2016年12月26日

私の1級合格体験記(&勉強法)

今でこそ安定して英検1級合格しているけど、最初は苦難だらけだった。

どうすれば1級合格することができるのか、Junさん本の合格体験記にも刺激を受けたので、改めて、詳細な合格体験記と勉強法をまとめておきたい。

2014年11月頃に英検1級の受験を決意して、2015年の第2回検定(10月、11月)の3回目の挑戦でようやく合格した。英検対策始めてから約1年かかったことになる。

ふり返ってみると無駄な勉強したな,という反省もあり,効率的に英検を勉強したいという人のために,自分の体験を残しておきたいと思う。(長文です。)

目次
■英検,そして過去の戦績
■どの教材を用いてどのように勉強するか
1.語彙+4技能の基礎を固める教材を見つける
2.過去問は試験対策に必要かつ最高の教材である
3.語彙力を伸ばすために,「暗記」から「作業」に変えた
4.リーディングは精読と多読を組み合わせて
5.リスニングはディクテーションとシャドーイング(だと思う・・)
6.ライティングは書くより覚えろ
7.スピーキングは1人スピーチコンテスト方式で
■教材と勉強法のまとめ
■おわりに



■英検,そして過去の戦績

まず英検1級を受けるにあたって,公開されている過去3回分の過去問を解いた(語彙,リーディング,リスニングのみ)。

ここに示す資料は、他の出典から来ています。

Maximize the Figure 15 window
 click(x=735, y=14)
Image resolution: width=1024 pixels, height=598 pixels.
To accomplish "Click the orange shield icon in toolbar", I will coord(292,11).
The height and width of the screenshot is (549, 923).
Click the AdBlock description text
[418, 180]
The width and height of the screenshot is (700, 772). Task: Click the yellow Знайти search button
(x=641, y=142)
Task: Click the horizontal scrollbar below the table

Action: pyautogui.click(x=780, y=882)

TOEIC900以上は,英検1級レベルなんていう話しも聞いたことがあったので,まずは自分の得点がどれくらいかを把握したかったから。でも結果は3回とも85点中40数点しかとれず,実質50%前後の正答率しかなかった(合格にはライティングを含めて70〜75%の正答率が必要)。

ここからもわかるようにTOEIC900を超えても,英検1級合格は簡単ではない。その理由は、そもそも英語力測定の対象が違っているという点にある。TOEICはビジネス場面を中心としており,どちらかといえば平易な単語が使われる。英検1級では英字新聞や雑誌などの文章を読まされ,リスニングも日常会話でだけではなく学術的な内容のものもある。ライティングやスピーキングでは社会問題について論理的に自分の意見を表現することが求められる。

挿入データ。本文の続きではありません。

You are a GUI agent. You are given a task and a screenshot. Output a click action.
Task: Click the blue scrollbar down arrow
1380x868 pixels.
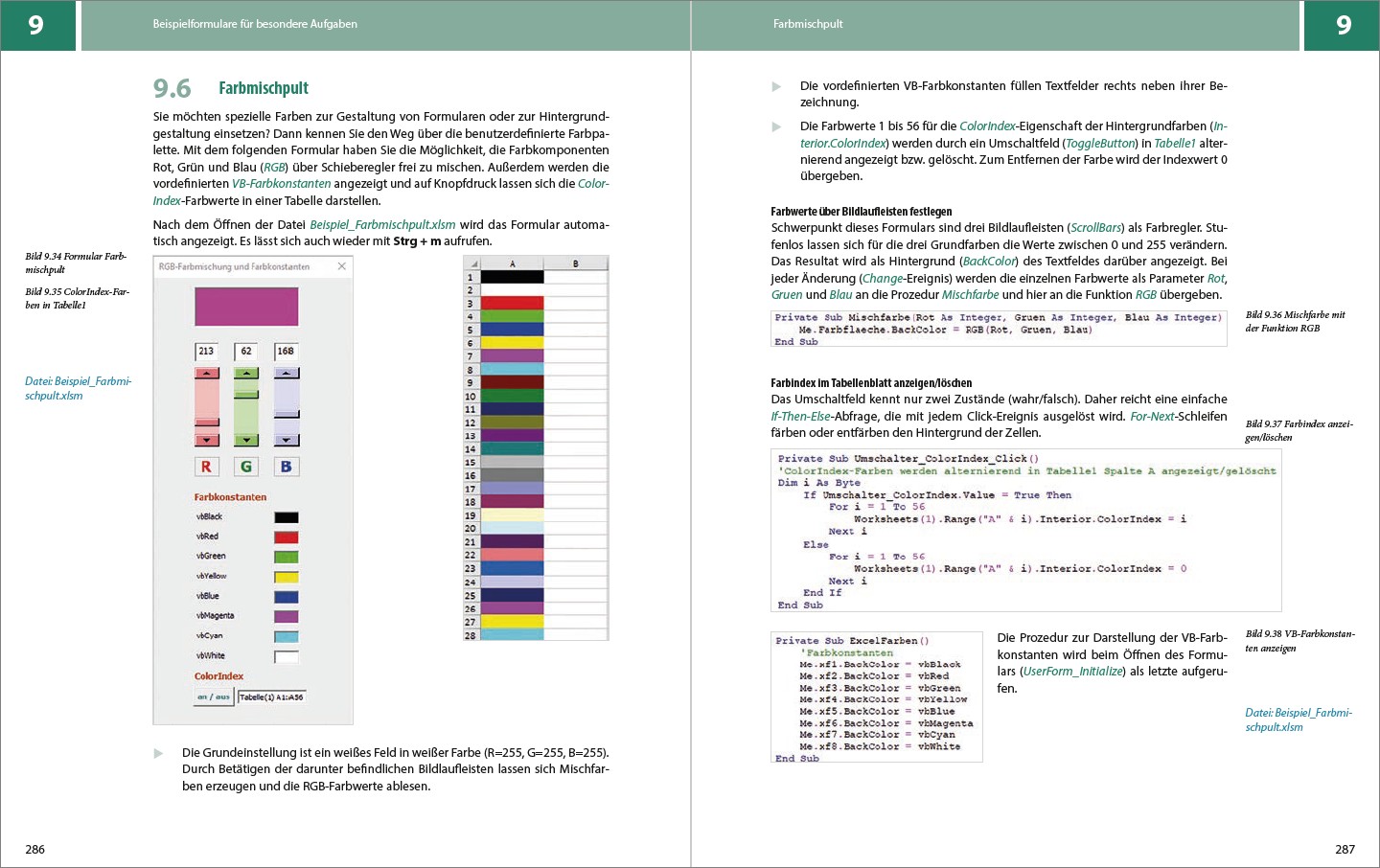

つまり、英検1級は,専門知識がなくとも社会性の高い幅広い分野の話を英語で理解することができるかどうかを試している。英語基礎力はすでにあることが前提だ。ただその分筆記で合格するレベルにまでいくと,英字新聞や雑誌,ニュースから情報を得るのが楽になるのは確か。英検は,ただの試験勉強には収まらない,英語力向上に役立つ英語試験だと思う。(だから何回も受けているところがある。)

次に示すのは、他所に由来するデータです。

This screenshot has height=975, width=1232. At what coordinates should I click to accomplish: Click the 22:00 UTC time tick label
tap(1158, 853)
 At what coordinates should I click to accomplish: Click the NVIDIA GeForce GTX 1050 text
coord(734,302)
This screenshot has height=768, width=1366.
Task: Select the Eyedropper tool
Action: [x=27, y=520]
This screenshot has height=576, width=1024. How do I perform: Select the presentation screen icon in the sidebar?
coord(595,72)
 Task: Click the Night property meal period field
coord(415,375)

さて,ここで、合格までの英検結果3回分を振り返っておきたい。ある意味合格までの道のりである。

過去の戦績。(2015年度まではスコア制ではなく点数で合否が決まっていた。)

2015年1月(2014年度第三回試験)に第1回目の挑戦。自信を持っていた得意のはずのリーディングで失敗した。理由は語彙と作文対策に時間がとられ,ほとんど何も準備ができなかった。

語彙14/25 リーディング8/26 リスニング20/34 ライティング20/28
合計62点/合格点77

危機感でかなり勉強して2015年6月(2015年度第一回試験)に第2回目の挑戦。手応えはボーダーラインか,といったところだった。懸念だった語彙も高得点がとれ,リーディング,リスニングも大きなミスなしだった。でも作文対策をあまりやらなかったために,作文で大ミス。2点に泣いた。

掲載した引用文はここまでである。